— TASK ITEM —
Quote the records that follow in full, leaving the pictures out.

— AVAILABLE RECORDS —
◇ ◇ ◇ ◇ ◇

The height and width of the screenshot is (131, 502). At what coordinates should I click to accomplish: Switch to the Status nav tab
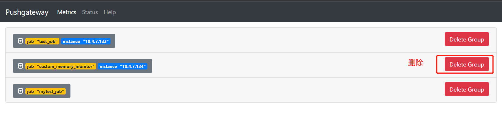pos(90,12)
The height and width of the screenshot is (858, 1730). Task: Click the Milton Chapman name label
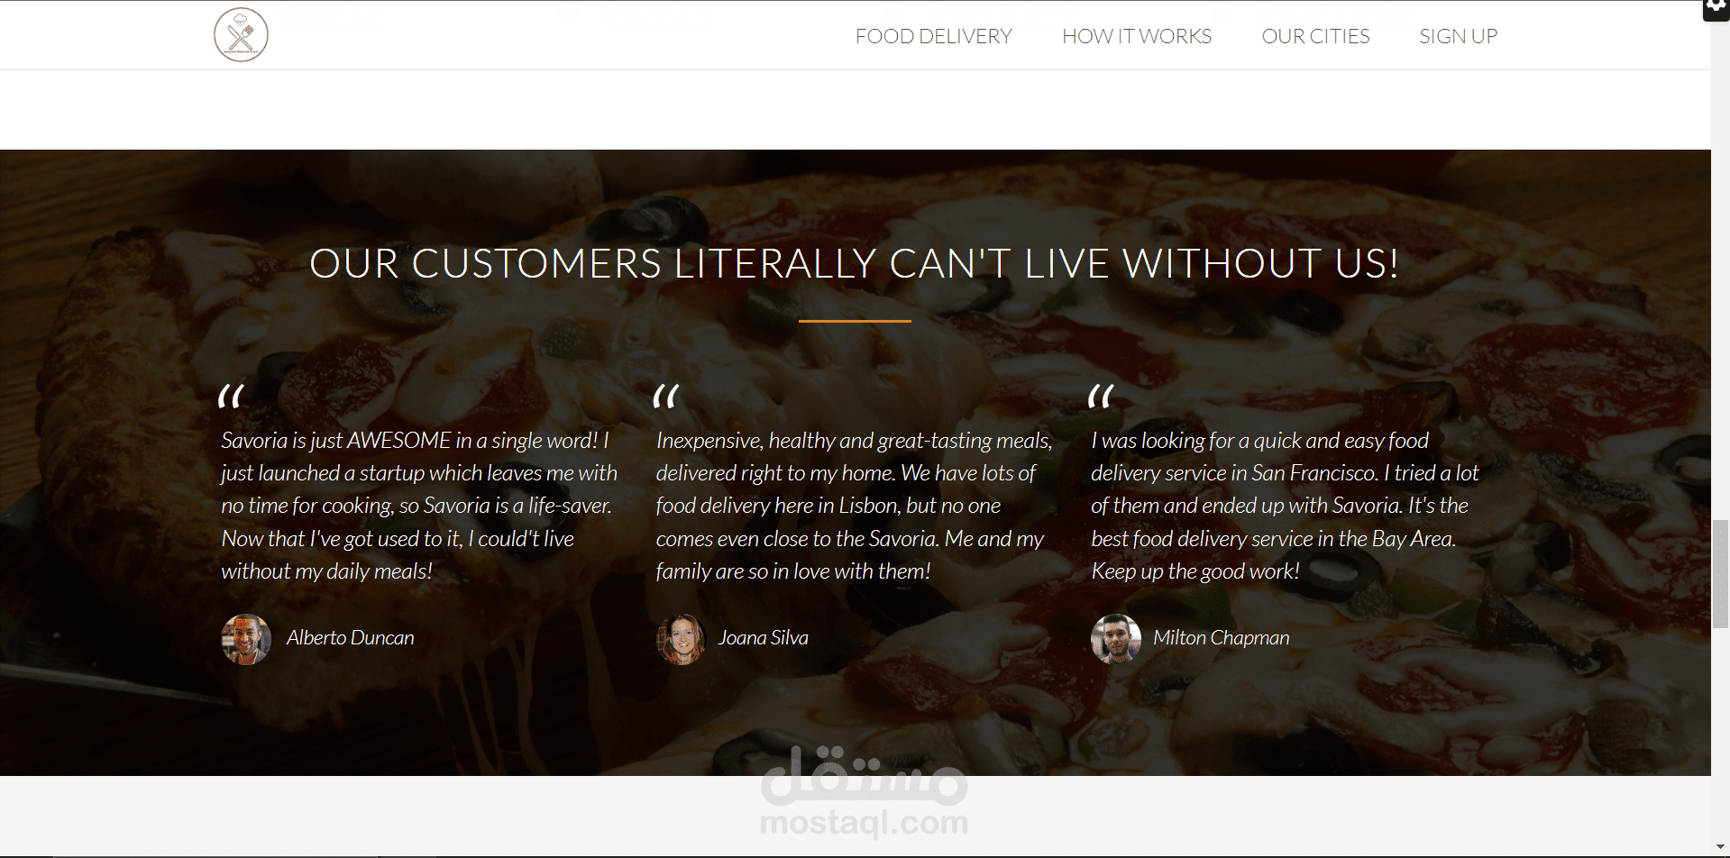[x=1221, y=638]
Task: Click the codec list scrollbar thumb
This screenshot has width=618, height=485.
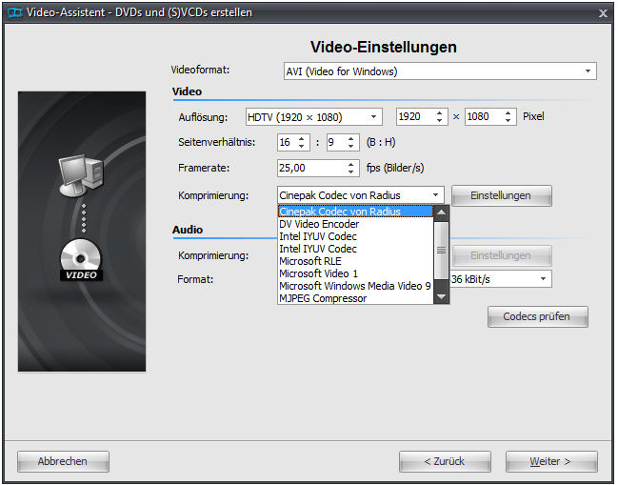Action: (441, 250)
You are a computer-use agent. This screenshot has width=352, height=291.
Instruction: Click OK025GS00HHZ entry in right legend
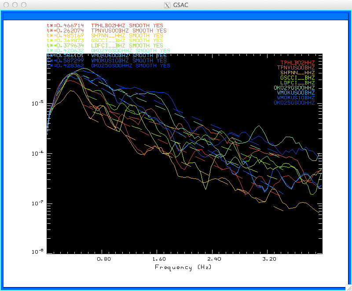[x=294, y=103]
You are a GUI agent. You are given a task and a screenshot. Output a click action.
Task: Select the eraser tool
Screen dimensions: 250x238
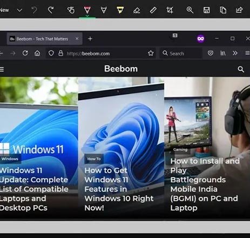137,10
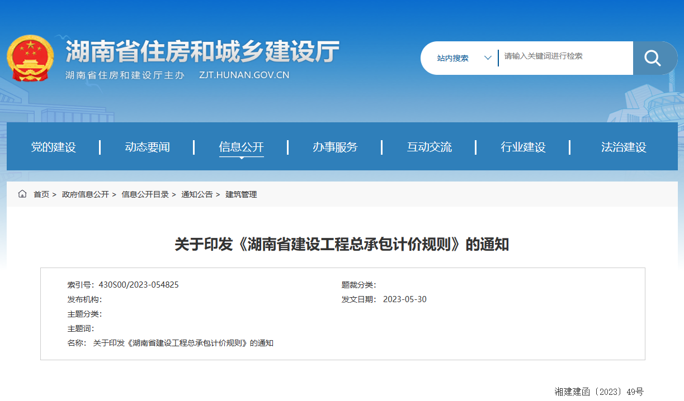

◇ ◇ ◇ ◇ ◇

— WRITTEN RESPONSE —
The height and width of the screenshot is (131, 502). At what coordinates should I click to accomplish: Switch to the Status nav tab
pos(90,12)
The height and width of the screenshot is (858, 1730). Task: Click the Milton Chapman name label
[x=1221, y=638]
Task: Click the codec list scrollbar thumb
This screenshot has width=618, height=485.
Action: (441, 250)
You are a computer-use agent. This screenshot has width=352, height=291.
Instruction: Click OK025GS00HHZ entry in right legend
[x=294, y=103]
You are a GUI agent. You are given a task and a screenshot. Output a click action.
Task: Select the eraser tool
Screen dimensions: 250x238
137,10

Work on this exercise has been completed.